As we previously guided, it does take, on average, about 10 months from signing to get these centers open and a further 18 months to revenue maturity. So the 600 or so capital-light locations we've signed up already gives us great visibility on the pipeline for revenue production in the future over the next couple of years, and leads to a group with a far lower operational leverage as capital-light locations start to become the larger part of the overall center network. Our active management of costs, including those associated with supporting this accelerated growth, has enabled us to maintain our strong financial performance this year and our continued commitment to reduce net financial debt, which is now down to GBP 634 million, GBP 24 million less than the previous quarter.
We're going to host a Capital Markets Day on the fifth of December in New York, and this will allow us to shine a light on the business in more detail and help the market to better understand the company and its objectives. And with that, I'll hand over to our CFO, Charlie Steel, to run through the numbers and other matters. Charlie?
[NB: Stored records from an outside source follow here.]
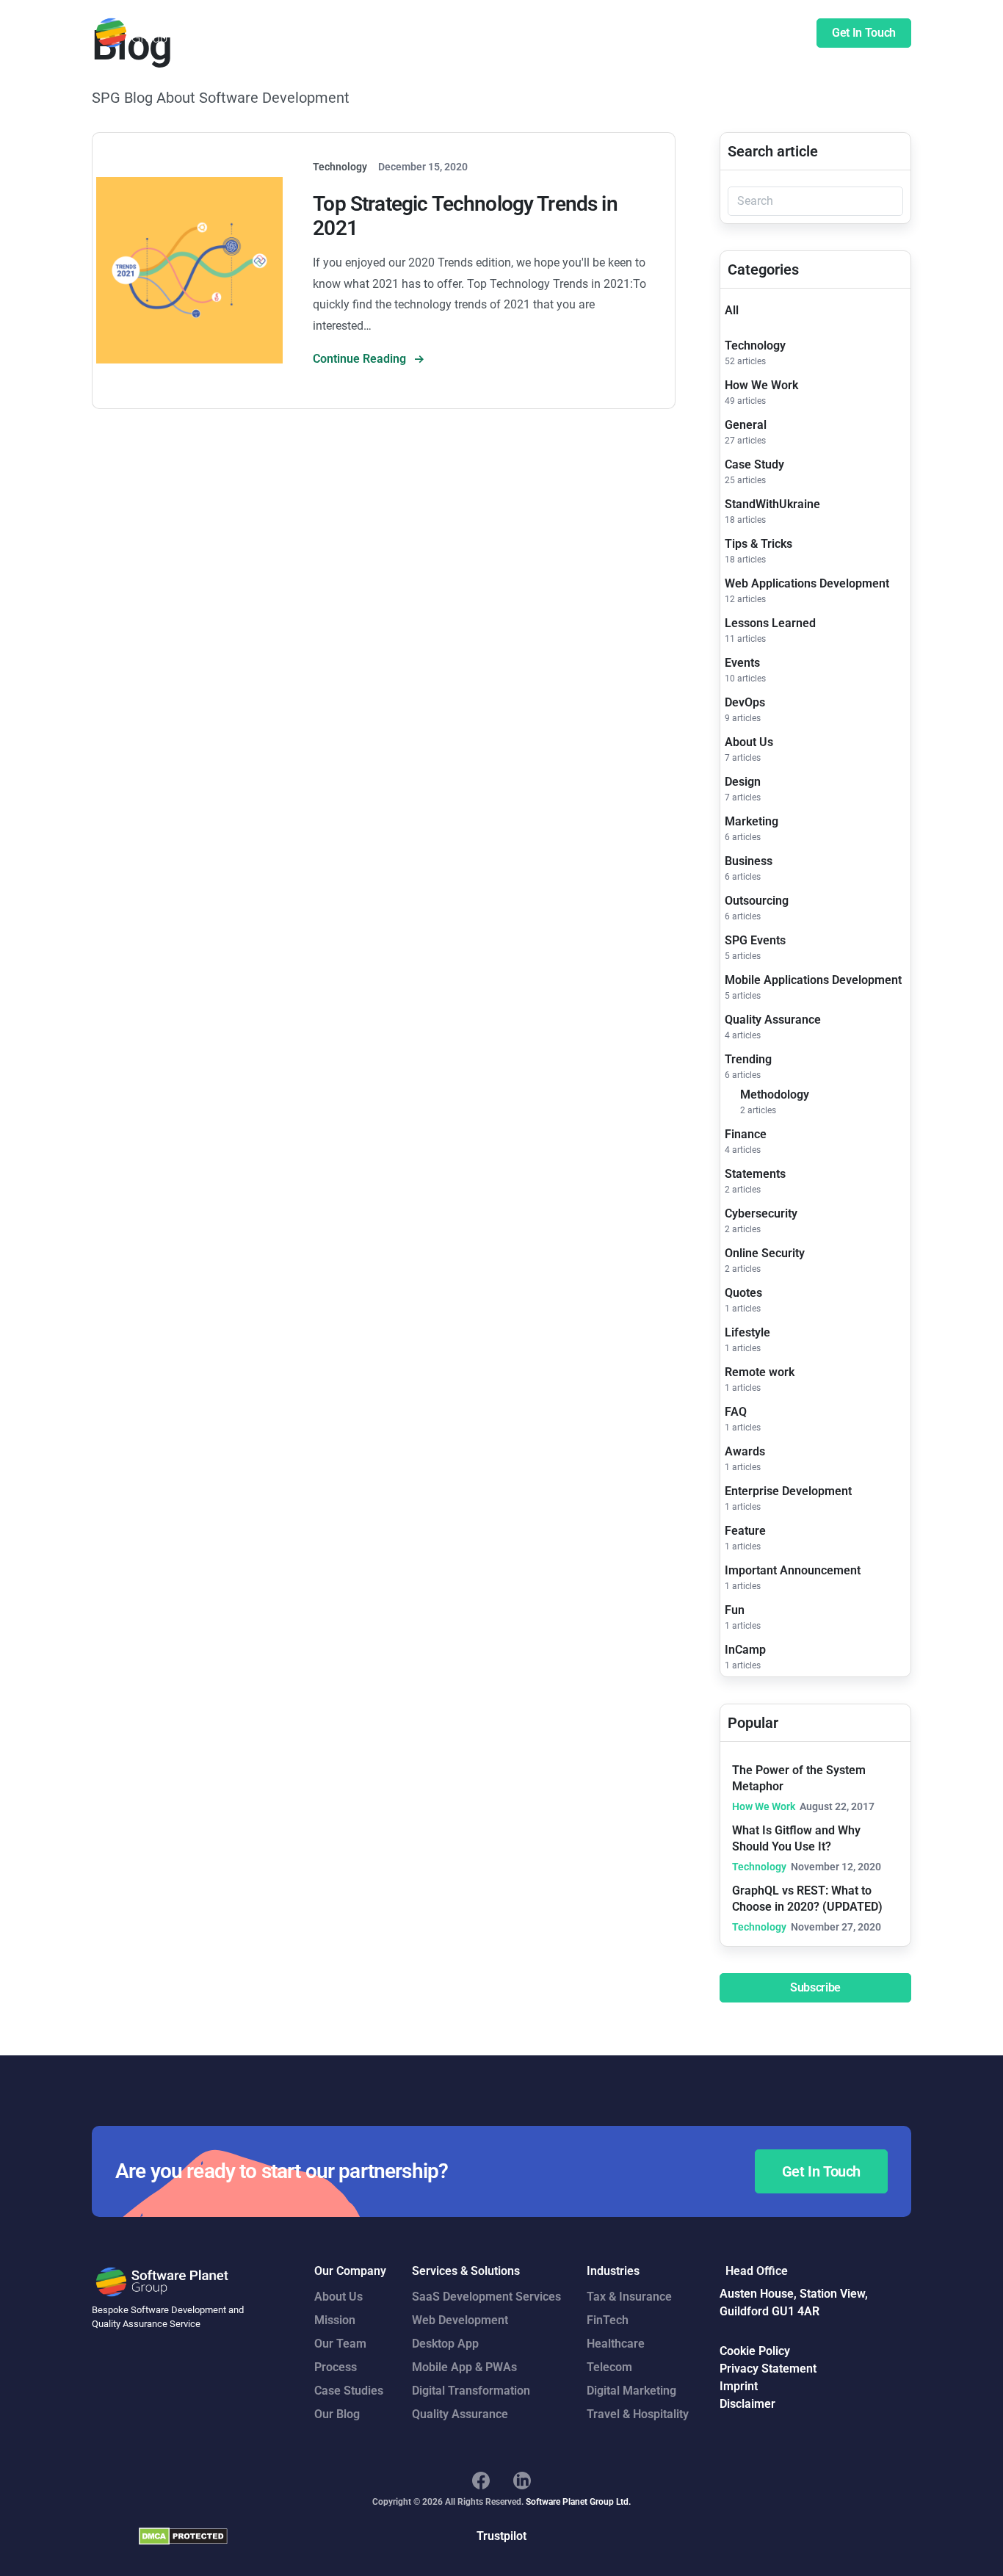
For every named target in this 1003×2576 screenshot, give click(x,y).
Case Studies (587, 33)
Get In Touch (864, 33)
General (746, 425)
Thank you, Mark. As Mark said, Q3 saw strong revenue momentum year-over-year, delivering system revenue of GBP 830 million, representing an 8% constant currency growth. As we previously indicated at both Q1 and half-year results, currency has been a headwind, given the weakness in sterling in the second half of 2022 and strengthening during 2023. As a reminder, though, less than 7% of our business is in the U.K., so currency has weighed, resulting in our actual currency growth coming in at 2% year-on-year for the quarter. In order to reduce financial volatility from FX going forward, and given that the majority of the group's revenues are in U.S. dollars, we confirm today that the group will be changing its functional currency to U.S. dollars from the first of January 2024.
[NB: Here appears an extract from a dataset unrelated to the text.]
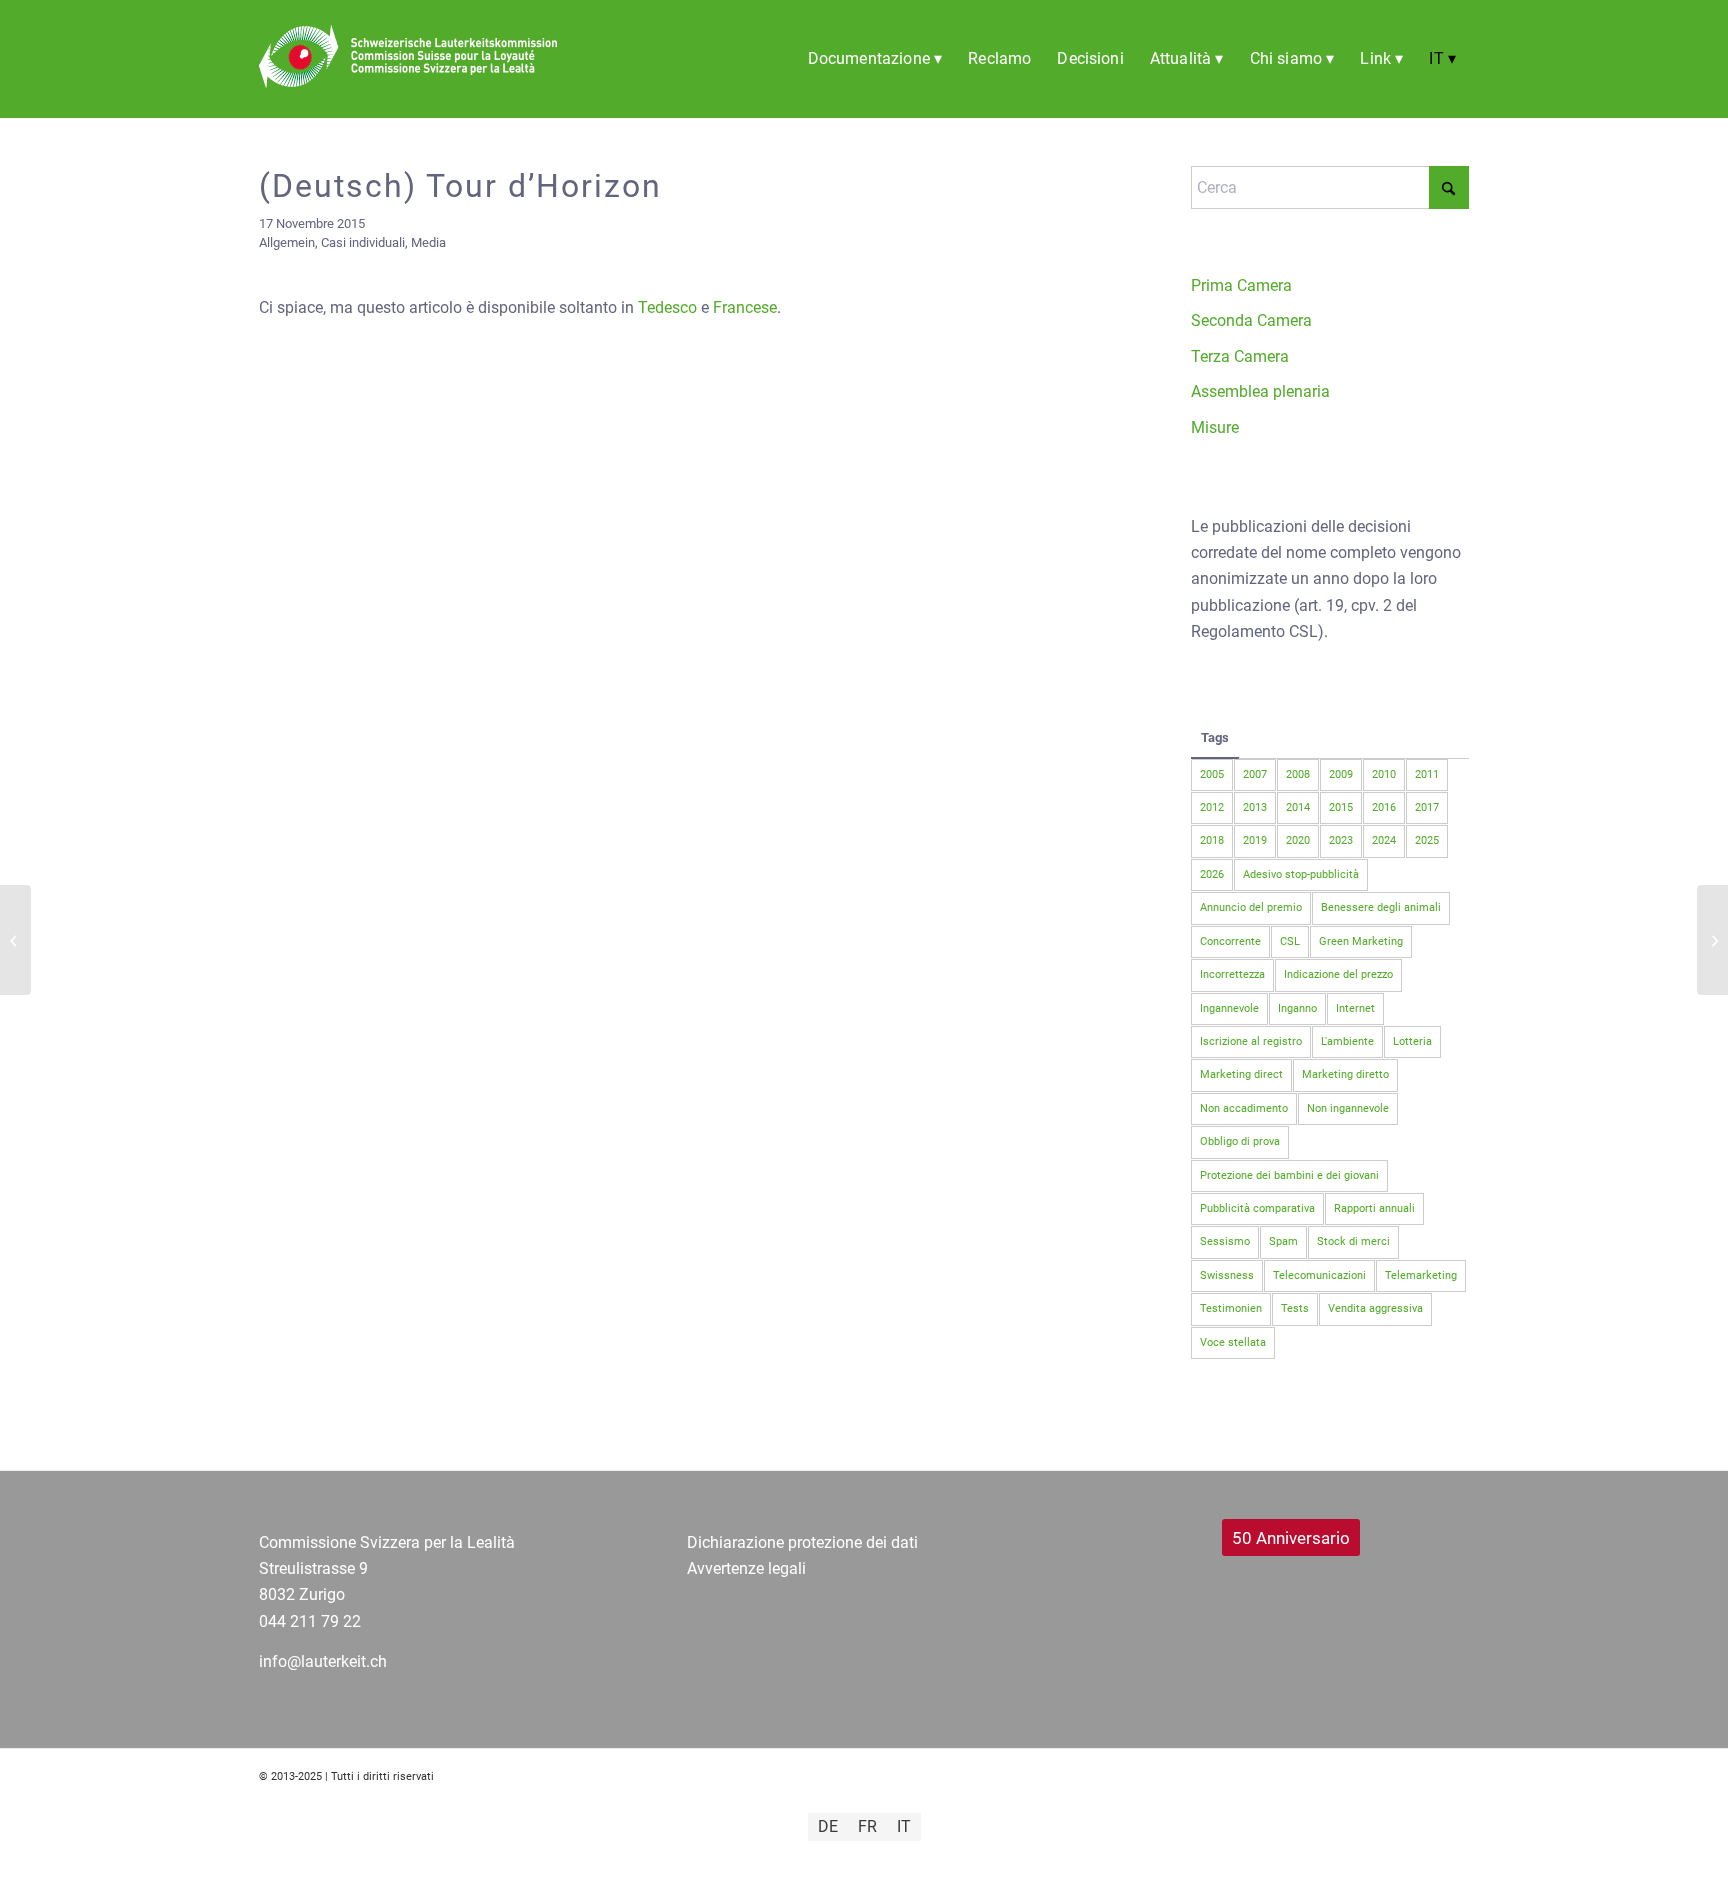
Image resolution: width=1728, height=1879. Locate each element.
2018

This will put us in line with other London-listed global companies. Our revenue growth and disciplined approach to costs has enabled us to continue to reduce net financial debt, and over Q3, we have reduced net financial debt by a further GBP 24 million to GBP 634 million. This is down almost GBP 100 million from this time last year. As we discussed at the half year, our guidance has maintained that net debt will continue to reduce through the year. As Mark stated earlier, IWG is accelerating the signing of new capital-light locations. This means that the group will be far less exposed to operational leverage moving forwards. Center-related growth CapEx will also continue to fall, as we've already shown in the first half. It will continue to fall in H2, and we expect to be minimal in 2024.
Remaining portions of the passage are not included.